It looks like Kevin Poulsen is involved? Given that he helped Adrian Lamo turn Chelsea (Bradley) Manning over to the feds for passing info to WikiLeaks, I'm not so sure how his involvement in StrongBox...
Fair play to them for providing the service and here's hoping it leads to further exposure of corruption and wrongdoing.
The next step, however, is getting people to actually act on the information that comes out which is appearing to be an absolute goliath of a challenge.
SecureDrop is now kind of famous for being a secure way to exchange information between sources and journalists; we can all applaud its efforts for lowering the bar of high-risk investigation journalism.

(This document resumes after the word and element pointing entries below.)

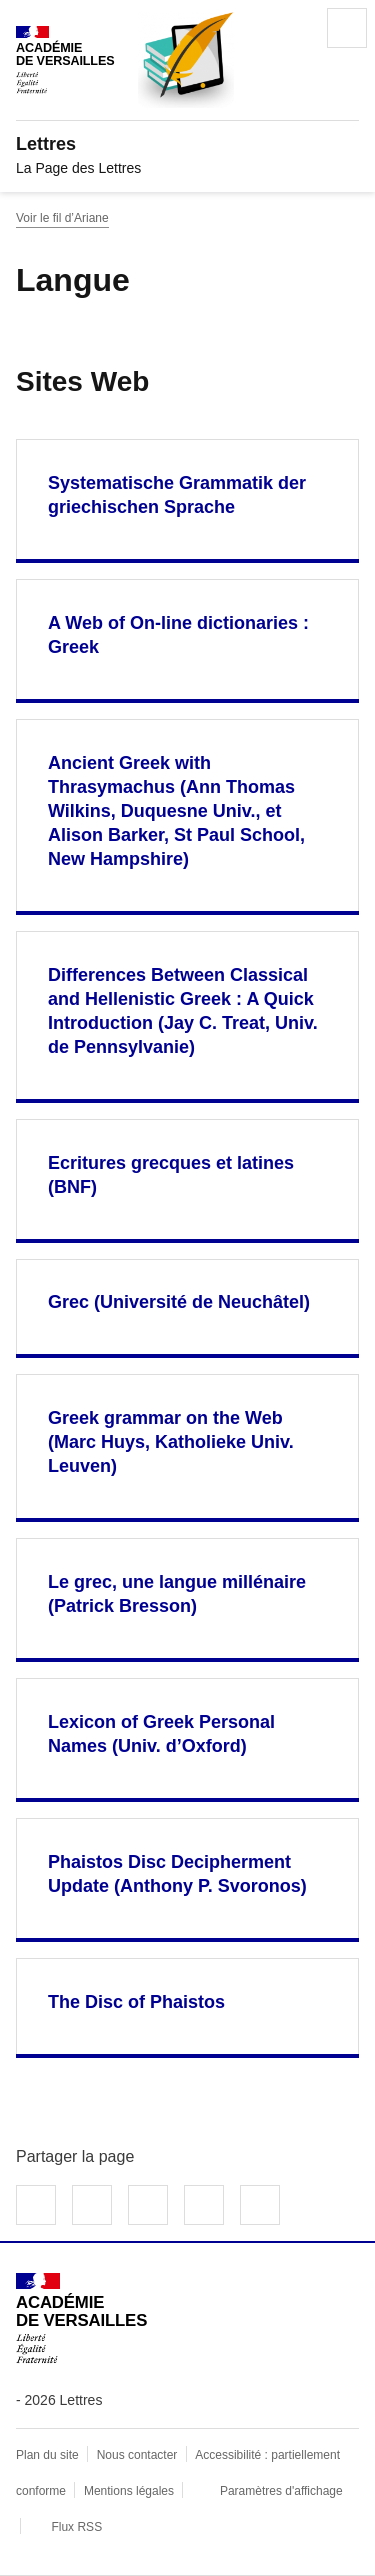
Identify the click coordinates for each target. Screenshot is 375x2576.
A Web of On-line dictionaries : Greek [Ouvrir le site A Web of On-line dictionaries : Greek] (178, 635)
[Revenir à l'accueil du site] (81, 2318)
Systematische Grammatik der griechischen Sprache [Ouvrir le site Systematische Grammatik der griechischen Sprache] (177, 495)
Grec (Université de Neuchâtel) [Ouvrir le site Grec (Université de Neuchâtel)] (179, 1302)
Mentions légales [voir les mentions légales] (129, 2491)
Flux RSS (76, 2527)
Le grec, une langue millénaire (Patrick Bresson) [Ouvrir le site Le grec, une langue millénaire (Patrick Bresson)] (177, 1594)
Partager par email (204, 2205)
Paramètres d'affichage (281, 2491)
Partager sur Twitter (92, 2205)
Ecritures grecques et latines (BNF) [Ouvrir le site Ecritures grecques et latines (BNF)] (171, 1175)
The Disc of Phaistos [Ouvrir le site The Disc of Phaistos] (136, 2002)
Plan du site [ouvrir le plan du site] (47, 2455)
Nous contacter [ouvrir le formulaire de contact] (137, 2455)
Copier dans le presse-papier (260, 2205)
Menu (347, 28)
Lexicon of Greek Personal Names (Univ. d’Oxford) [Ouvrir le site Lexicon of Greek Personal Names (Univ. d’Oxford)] (161, 1734)
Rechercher (291, 28)
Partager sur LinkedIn (148, 2205)
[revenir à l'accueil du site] (187, 144)
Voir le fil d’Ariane (62, 218)
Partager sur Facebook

Does anyone know whethe SecureDrop has ever been successfully used by journalists, and if there are any feedback about it ?
That reads like an April Fool's joke, but I followed the link to Github, and this has been acknowledged (and fixed) as a "security-high vulnerability":
What's the difference between StrongBox and SecureDrop? Does StrongBox use the latest version of SecureDrop? Is it a custom version? Or just a different brand name?
StrongBox is the New Yorker's implementation of the SecureDrop software. Strongbox was developed by Aaron Swartz, Kevin Poulsen and the New Yorker and then later open-sourced as SecureDrop.
Here's an article from the launch in 2013. (I'm not sure why this is just making it on to HN now.)
The title (currently "The New Yorker protects your anonymity using Tor") is fairly misleading. The New Yorker is not protecting their reader's anonymity with tor (or at least the page does not provide any claims to that effect). The linked page describes their use of SecureDrop[0], which is only accessable via tor, for folks submitting tips, leaks, and another sensitive information.